I know some people interpret that “Kill your darlings” bit of author advice to mean you should ruthlessly delete every bit you really love, but I think that’s daft. So these lines are almost definitely staying. I also think that sharing these lines with no context can’t possibly hurt any potential future sales. So, enjoy.:
Telling the woman you’ve only known for a less than a day that you know an author is describing how to lethally stab someone in the kidneys from experience is not a good idea.
Why did I have to go and get involved with a smart woman?
Sure, the kitchen sink and some other stuff folded out of the walls, there was barely room for two people, and the building looked like a good strong storm — which didn’t happen in that area of Kythin, thank the spirits — would take it down, but it was nowhere near bad enough to have communal bathrooms!
The last time a girlfriend had gotten that mad at me, I’d ended up dodging blaster bolts, so I tousled my hair, smiled my most charming smile, and said, “Sorry, babe.”
“Get back to your story before I have to kill your father,” Mom commanded.
“Based on the other tattoos I can see on your arms, I’d guess it says something like ‘sushi bar’.”
On the bright side, I thought, if she doesn’t believe you, at least she’s not going to dump you for lying to her.
It’s not that I’m anti-intellectual or anything, it’s just if I’m gonna have my face buried in a book, it’s going to be one full of fight scenes and death defying feats, not one full of numbers and science-y stuff.
To judge from Lance’s smile, he considered ‘oversexed space rat’ a compliment.
“If you’re really going to kill me, would you just get it over with and spare me the dramatics?”
“You may be a total dumbass, but you’re one of the best friends I’ve ever had.”
“Actually, I’m an adult and I’m actin’ like this, ergo, I’m actin’ like an adult.”
“I still owe you an attempted drowning from when we were twelve.”
“Now, you’ve spent your whole life saying I never notice when you do something right, so fucking let me compliment you, son!”
Our friendship was based on our mutual insulting in large part.
“These things are divinely delicious, and she punishes people for misbehaving by not letting them have any!”
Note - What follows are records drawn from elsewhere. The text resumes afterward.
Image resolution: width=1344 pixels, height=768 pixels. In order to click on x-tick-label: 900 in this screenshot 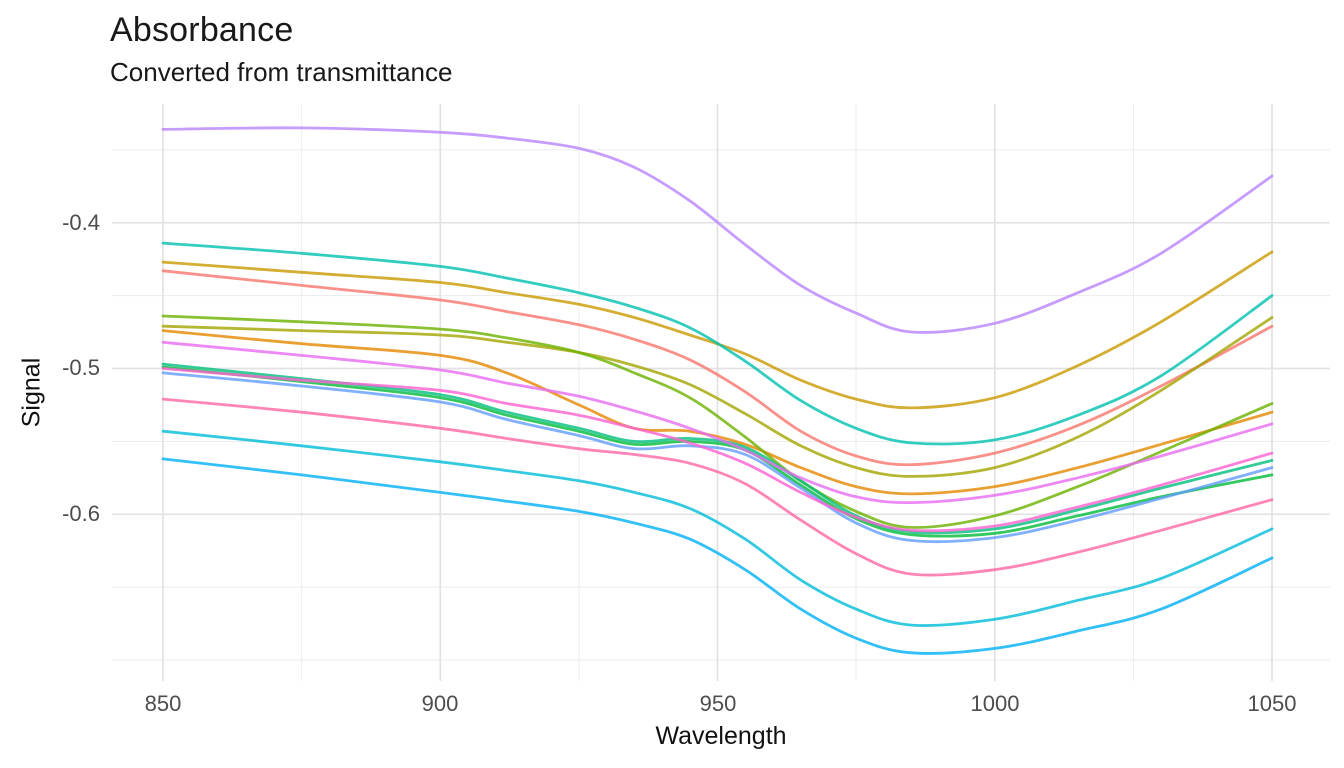, I will do `click(440, 704)`.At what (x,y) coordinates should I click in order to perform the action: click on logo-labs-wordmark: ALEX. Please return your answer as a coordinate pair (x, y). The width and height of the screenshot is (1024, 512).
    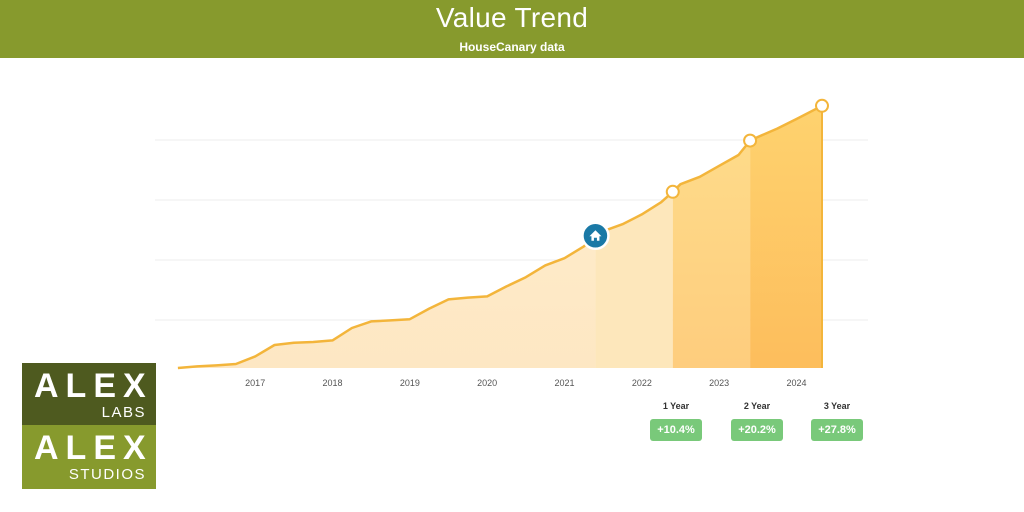
    Looking at the image, I should click on (94, 386).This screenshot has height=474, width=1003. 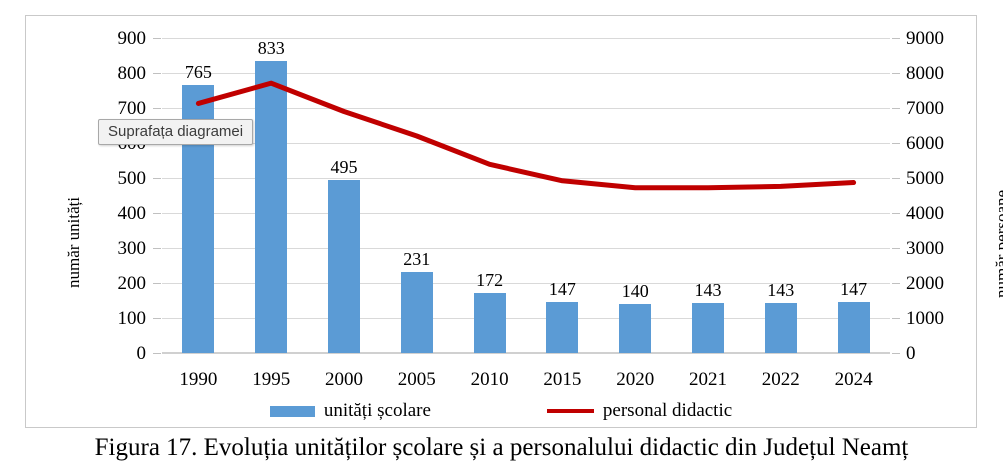 I want to click on right-axis-tick-label: 5000, so click(x=925, y=178).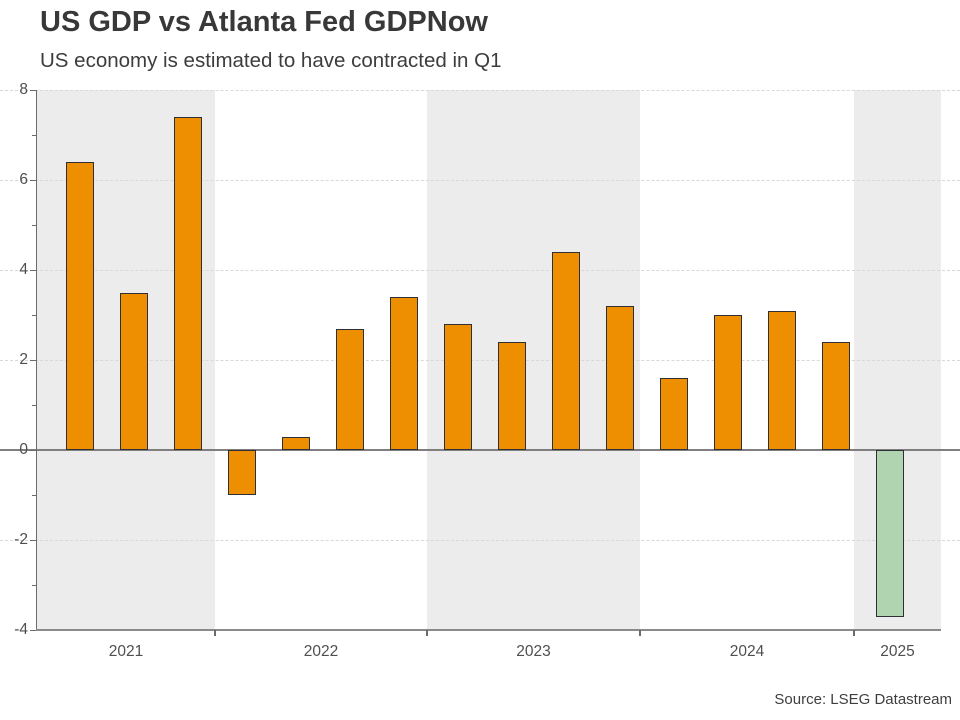 The height and width of the screenshot is (720, 960). What do you see at coordinates (863, 700) in the screenshot?
I see `source-credit: Source: LSEG Datastream` at bounding box center [863, 700].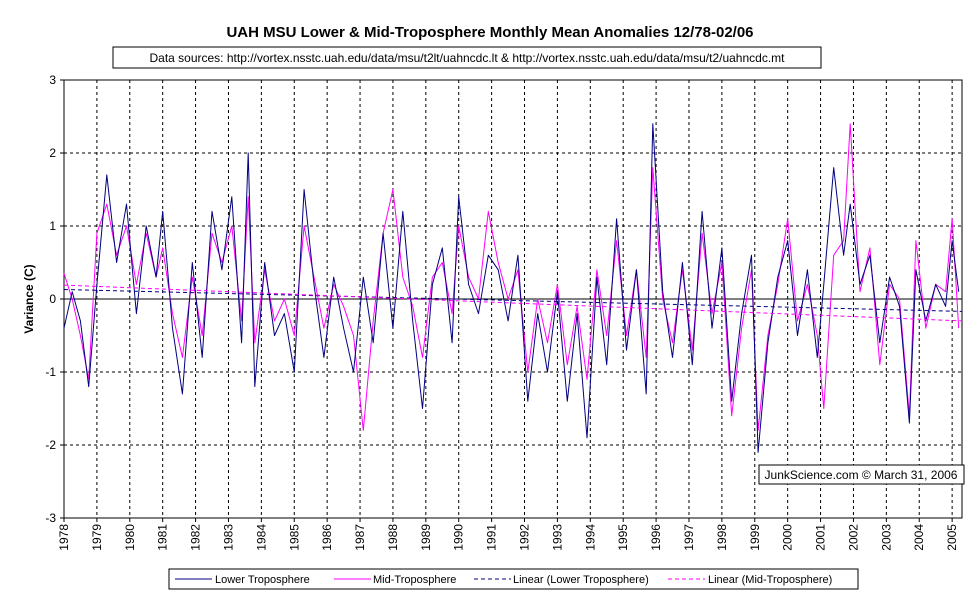 The width and height of the screenshot is (977, 600). I want to click on credit-box, so click(862, 474).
“I was mad, and I said something really fucking stupid that I didn’t really mean; it just kinda slipped out and now she’s furious with me and I’m one screw-up away from no cookies for the rest of the season . . . I already can’t have any more tonight, because I tried to sneak a whole plate of them away when my parents were already pissed at me for what I’d said to Ana! . . . and my life is utterly, totally miserable.”
Is he even trying to aim?! I thought, disgusted by the lack of professionalism these Anerix assassins kept showing.
“I’m supposed to be helping Ginny keep Ria and Sarah out of trouble, so I need to go figure out where Ria is.”